EXERCISE DESCRIPTION
In this exercise, print only the lines of the records below from the one with "1057x492 pixels. Task: Switch" through the one with "Select the flame Colour mode icon", inclusive. Pictures are not part of the copy.

**** RECORDS FOR THIS TASK

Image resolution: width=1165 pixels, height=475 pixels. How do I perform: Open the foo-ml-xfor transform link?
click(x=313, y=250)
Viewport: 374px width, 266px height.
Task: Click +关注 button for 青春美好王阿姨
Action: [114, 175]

********
**** RECORDS FOR THIS TASK

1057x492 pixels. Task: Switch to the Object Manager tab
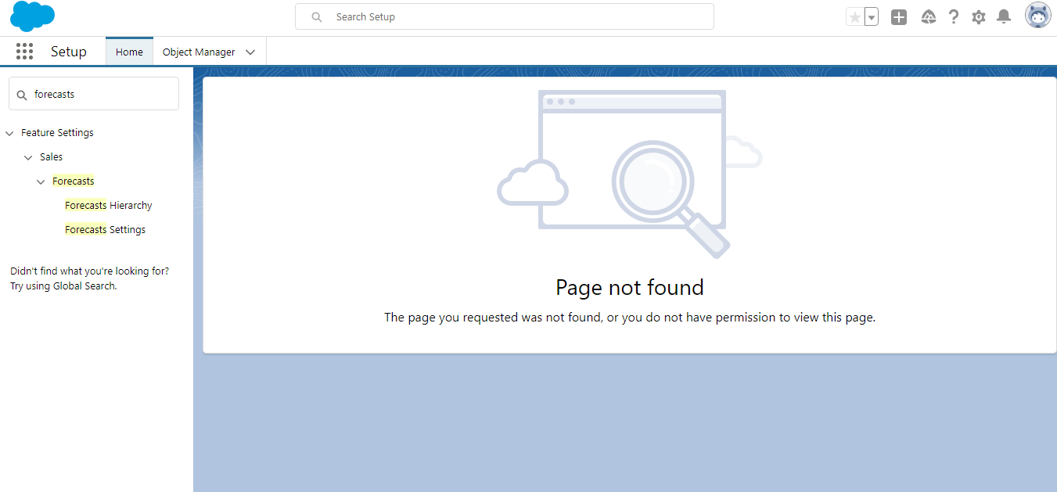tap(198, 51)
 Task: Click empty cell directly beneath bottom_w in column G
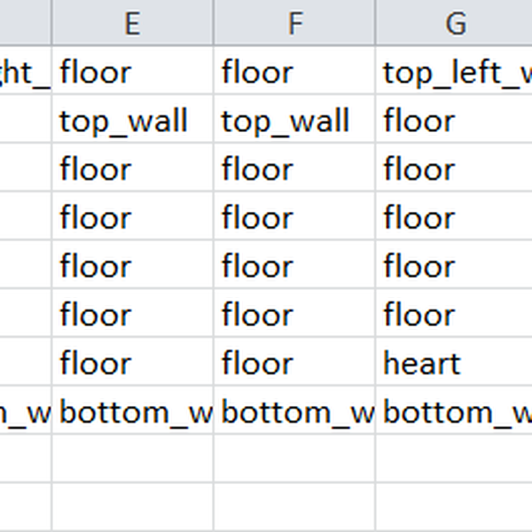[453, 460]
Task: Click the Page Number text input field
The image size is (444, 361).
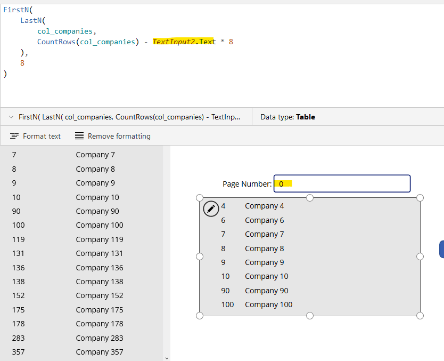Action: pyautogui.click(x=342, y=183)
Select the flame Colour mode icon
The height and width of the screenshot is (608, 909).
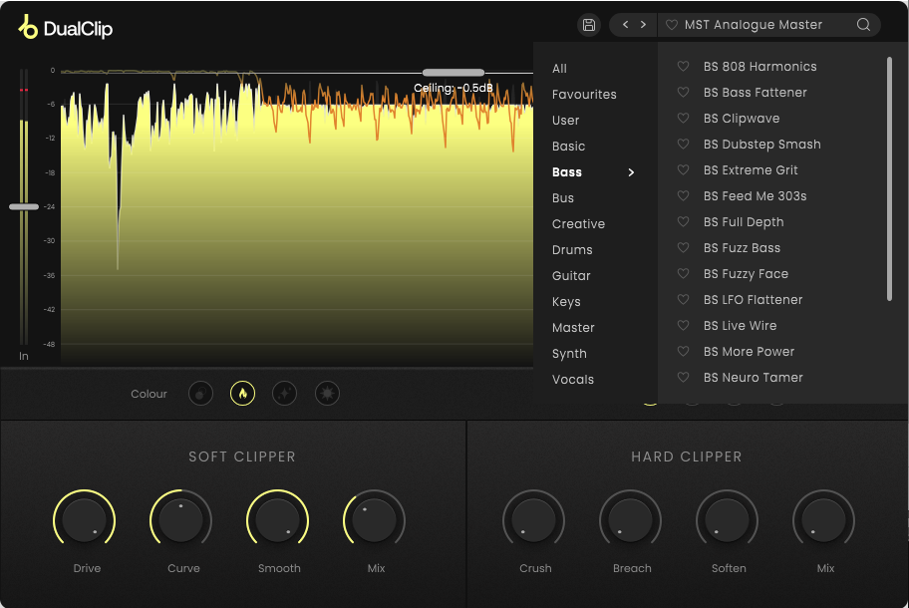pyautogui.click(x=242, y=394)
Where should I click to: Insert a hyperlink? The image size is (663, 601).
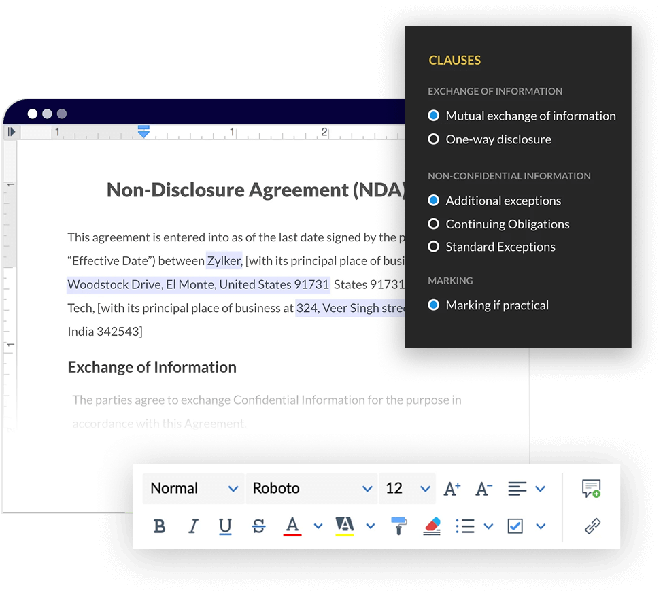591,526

********

EXERCISE SOLUTION
1057x492 pixels. Task: Switch to the Object Manager tab
tap(198, 51)
 Task: Click empty cell directly beneath bottom_w in column G
[453, 460]
Task: Click the Page Number text input field
The image size is (444, 361).
Action: pyautogui.click(x=342, y=183)
Select the flame Colour mode icon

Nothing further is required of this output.